CPU Hungry OPA container

curtisallen commented 5 years ago

OPA running as a sidecar service in kubernetes is pretty CPU hungry. I'm doing a stress test, and OPA seems to require more CPU resources than my application. I've been fiddling with the policies I have loaded and turned on partial queries (which did help significantly), but overall I'm pretty disappointed with OPAs performance. To rule out inefficient policies I ran the same test with the most straightforward policy default allow=true max Queries (over a 2-minute time span) dips about 50% with this simple policy. I'm not using any advanced features like bundles and only leverage the Data API.

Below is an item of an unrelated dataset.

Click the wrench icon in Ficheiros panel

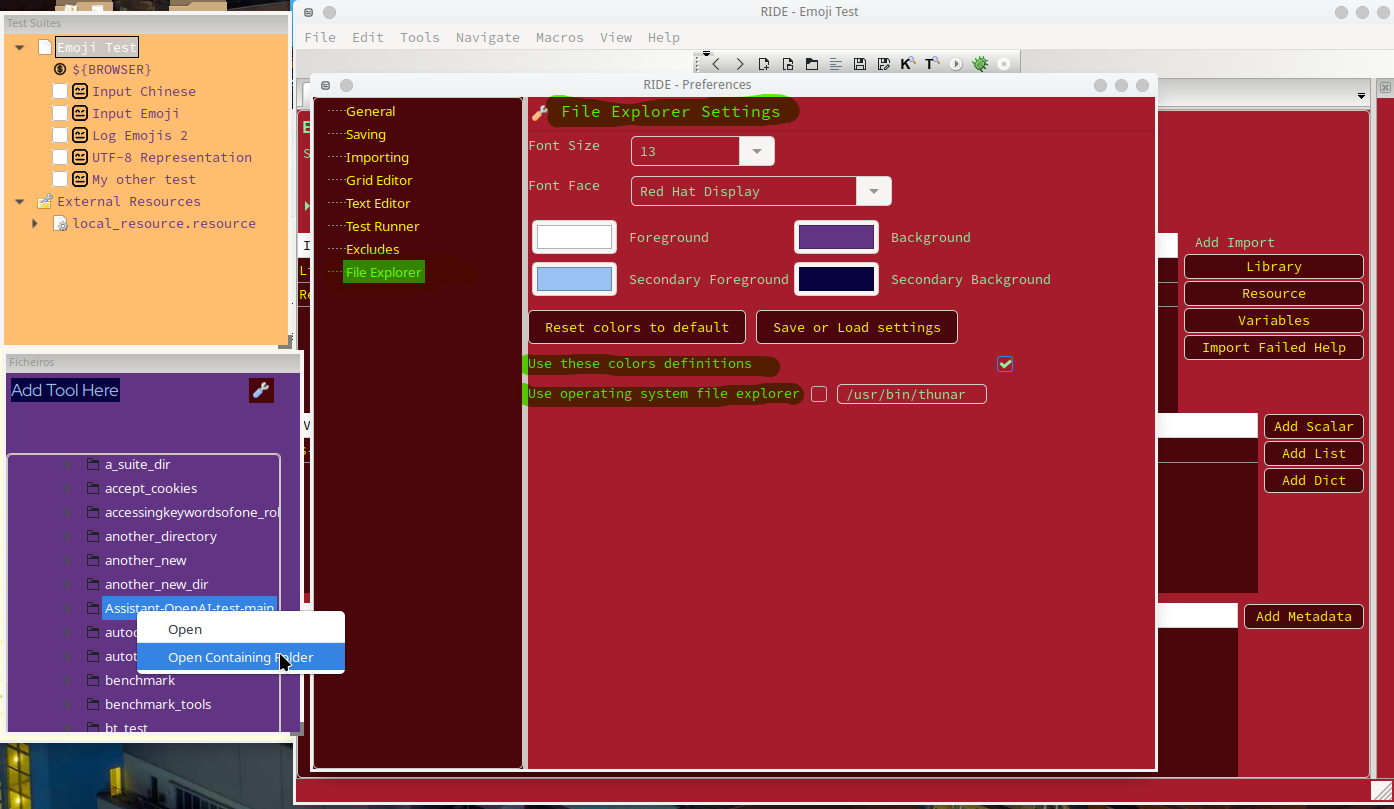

Screen Shot 2019-05-08 at 1 24 11 PM

On the Y axis we have the total number of requests served over a 2-minute time span. The Red represents the error rate with a 1-second timeout on OPA responses.

With OPA in the loop our load tester sent 400 requests/second with 100 concurrent users (go-routines). Each test configuration was ran 3 times and the graph above shows the average of the three test runs.

Without OPA in the loop, I was able to run 2000 requests per second with 100 concurrent users.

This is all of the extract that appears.